* **TASKS TO CARRY OUT**
a - Copy the object-detection passage word for word from "In a possible implementation, the adjustment" to "data corresponding to the object under detection.".
b - Which kinds of information does the object-detection passage say the attribute information of the structured polygon can include?
** start of SELECTED TEXT **
In a possible implementation, the adjustment unit is configured to extract first feature data corresponding to the bird's-eye view; for each object under detection, select second feature data corresponding to the object under detection from the first feature data corresponding to the bird's-eye view based on the three-dimensional spatial information of the object under detection and first preset size information, and determine the adjusted three-dimensional spatial information of the object under detection based on the second feature data corresponding to the object under detection.

In a possible implementation, the structured polygon construction unit is configured to for each of the one or more objects under detection, determine attribute information of the structured polygon corresponding to the object under detection based on the two-dimensional image, where the attribute information includes at least one of: vertex information, surface information, or contour line information; and construct the structured polygon corresponding to the object under detection based on the attribute information of the structured polygon corresponding to the object under detection.

In a possible implementation, the structured polygon construction unit is configured to, perform object detection on the two-dimensional image to obtain one or more object areas in the two-dimensional image, where each of the one or more object areas contains one of the objects under detection; for each of the one or more objects under detection, based on the object area corresponding to the object under detection and second preset size information, cut a target image corresponding to the object under detection from the two-dimensional image, where the second preset size information represents a size greater than or equal to a size of the object area of each of the one or more objects under detection; and perform feature extraction on the target image corresponding to the object under detection, to obtain the attribute information of the structured polygon corresponding to the object under detection.

In a possible implementation, the structured polygon construction unit is configured to extract feature data of the target image through a convolutional neural network; process the feature data through at least one stacked hourglass network to obtain a set of heat maps of the object under detection corresponding to the target image, where the set of heat maps includes a plurality of heat maps, and each of the heat maps includes one vertex of a plurality of vertices of the structured polygon corresponding to the object under detection; and determine the attribute information of the structured polygon corresponding to the object under detection based on the set of heat maps corresponding to the object under detection.
** end of SELECTED TEXT **
** start of LISTING **
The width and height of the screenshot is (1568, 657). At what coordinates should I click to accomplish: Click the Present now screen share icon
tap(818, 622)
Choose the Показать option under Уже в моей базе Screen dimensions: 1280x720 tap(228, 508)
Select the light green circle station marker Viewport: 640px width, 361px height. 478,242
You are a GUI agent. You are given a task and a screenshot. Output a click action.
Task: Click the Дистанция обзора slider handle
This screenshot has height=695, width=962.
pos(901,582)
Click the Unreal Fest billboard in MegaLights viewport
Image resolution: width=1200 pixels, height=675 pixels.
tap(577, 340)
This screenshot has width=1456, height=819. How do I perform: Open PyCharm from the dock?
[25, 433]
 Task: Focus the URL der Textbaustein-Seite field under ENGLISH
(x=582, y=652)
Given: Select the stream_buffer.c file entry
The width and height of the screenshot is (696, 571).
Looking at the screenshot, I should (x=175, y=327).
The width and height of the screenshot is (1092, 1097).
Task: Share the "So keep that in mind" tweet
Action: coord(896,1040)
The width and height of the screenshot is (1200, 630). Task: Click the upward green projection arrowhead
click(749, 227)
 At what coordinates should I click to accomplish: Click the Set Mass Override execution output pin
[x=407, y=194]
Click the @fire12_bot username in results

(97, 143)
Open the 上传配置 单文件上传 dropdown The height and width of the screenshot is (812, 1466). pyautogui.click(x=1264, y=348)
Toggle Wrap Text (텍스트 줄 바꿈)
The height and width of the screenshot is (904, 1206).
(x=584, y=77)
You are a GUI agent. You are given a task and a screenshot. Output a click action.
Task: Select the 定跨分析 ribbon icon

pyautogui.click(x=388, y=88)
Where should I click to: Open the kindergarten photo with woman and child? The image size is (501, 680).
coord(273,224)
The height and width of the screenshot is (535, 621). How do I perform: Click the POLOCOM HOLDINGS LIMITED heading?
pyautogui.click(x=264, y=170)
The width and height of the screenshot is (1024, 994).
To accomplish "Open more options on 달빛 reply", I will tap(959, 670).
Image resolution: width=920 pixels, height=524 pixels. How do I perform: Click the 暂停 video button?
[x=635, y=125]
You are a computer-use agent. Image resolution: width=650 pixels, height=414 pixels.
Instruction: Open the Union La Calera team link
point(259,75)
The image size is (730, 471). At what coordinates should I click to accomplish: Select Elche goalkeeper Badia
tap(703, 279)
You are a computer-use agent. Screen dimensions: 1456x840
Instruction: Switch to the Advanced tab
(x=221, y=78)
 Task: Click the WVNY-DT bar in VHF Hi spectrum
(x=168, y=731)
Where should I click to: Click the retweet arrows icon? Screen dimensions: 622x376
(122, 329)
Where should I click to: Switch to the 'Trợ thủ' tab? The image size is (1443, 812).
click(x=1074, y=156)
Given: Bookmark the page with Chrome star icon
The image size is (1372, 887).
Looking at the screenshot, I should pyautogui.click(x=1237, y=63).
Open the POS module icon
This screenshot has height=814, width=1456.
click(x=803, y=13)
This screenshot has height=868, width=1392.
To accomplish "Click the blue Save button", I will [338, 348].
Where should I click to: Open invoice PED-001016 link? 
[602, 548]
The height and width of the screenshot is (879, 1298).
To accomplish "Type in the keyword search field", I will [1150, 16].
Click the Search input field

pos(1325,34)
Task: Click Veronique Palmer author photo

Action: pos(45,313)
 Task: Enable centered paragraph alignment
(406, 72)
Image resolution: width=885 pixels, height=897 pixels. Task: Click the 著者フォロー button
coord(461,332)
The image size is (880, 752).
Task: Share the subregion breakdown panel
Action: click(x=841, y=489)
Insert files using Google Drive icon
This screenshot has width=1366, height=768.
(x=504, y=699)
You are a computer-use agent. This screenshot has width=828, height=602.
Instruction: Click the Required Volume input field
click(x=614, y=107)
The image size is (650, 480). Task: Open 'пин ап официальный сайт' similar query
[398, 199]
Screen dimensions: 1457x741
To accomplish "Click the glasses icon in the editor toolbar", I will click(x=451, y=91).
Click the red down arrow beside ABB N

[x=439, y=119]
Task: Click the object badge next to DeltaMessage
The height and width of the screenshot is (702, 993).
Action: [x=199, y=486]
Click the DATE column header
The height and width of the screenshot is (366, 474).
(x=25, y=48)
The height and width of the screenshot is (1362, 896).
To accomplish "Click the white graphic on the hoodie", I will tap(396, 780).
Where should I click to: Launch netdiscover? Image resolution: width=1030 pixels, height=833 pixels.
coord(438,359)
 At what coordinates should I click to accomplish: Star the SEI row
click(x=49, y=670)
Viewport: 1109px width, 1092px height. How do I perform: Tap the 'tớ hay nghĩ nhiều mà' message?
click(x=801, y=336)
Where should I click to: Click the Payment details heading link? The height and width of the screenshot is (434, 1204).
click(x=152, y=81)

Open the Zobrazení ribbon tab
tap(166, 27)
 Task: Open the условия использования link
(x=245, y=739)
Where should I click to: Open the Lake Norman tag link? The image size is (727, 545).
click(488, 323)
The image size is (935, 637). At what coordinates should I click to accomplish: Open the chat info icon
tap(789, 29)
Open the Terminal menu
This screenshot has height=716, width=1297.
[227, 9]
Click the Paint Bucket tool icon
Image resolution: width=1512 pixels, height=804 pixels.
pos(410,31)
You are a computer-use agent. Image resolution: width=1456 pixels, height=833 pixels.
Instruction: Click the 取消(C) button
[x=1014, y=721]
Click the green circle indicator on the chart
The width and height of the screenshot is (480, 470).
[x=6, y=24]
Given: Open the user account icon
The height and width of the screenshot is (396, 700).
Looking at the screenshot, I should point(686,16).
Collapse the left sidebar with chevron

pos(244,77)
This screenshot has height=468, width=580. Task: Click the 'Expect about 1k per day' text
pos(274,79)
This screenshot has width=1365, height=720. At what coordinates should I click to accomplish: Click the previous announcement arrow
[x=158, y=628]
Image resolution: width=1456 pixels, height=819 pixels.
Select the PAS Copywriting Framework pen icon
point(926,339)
** end of LISTING **
* **EXPECTED OUTPUTS**
a -
In a possible implementation, the adjustment unit is configured to extract first feature data corresponding to the bird's-eye view; for each object under detection, select second feature data corresponding to the object under detection from the first feature data corresponding to the bird's-eye view based on the three-dimensional spatial information of the object under detection and first preset size information, and determine the adjusted three-dimensional spatial information of the object under detection based on the second feature data corresponding to the object under detection.

b - Vertex information, surface information, and contour line information.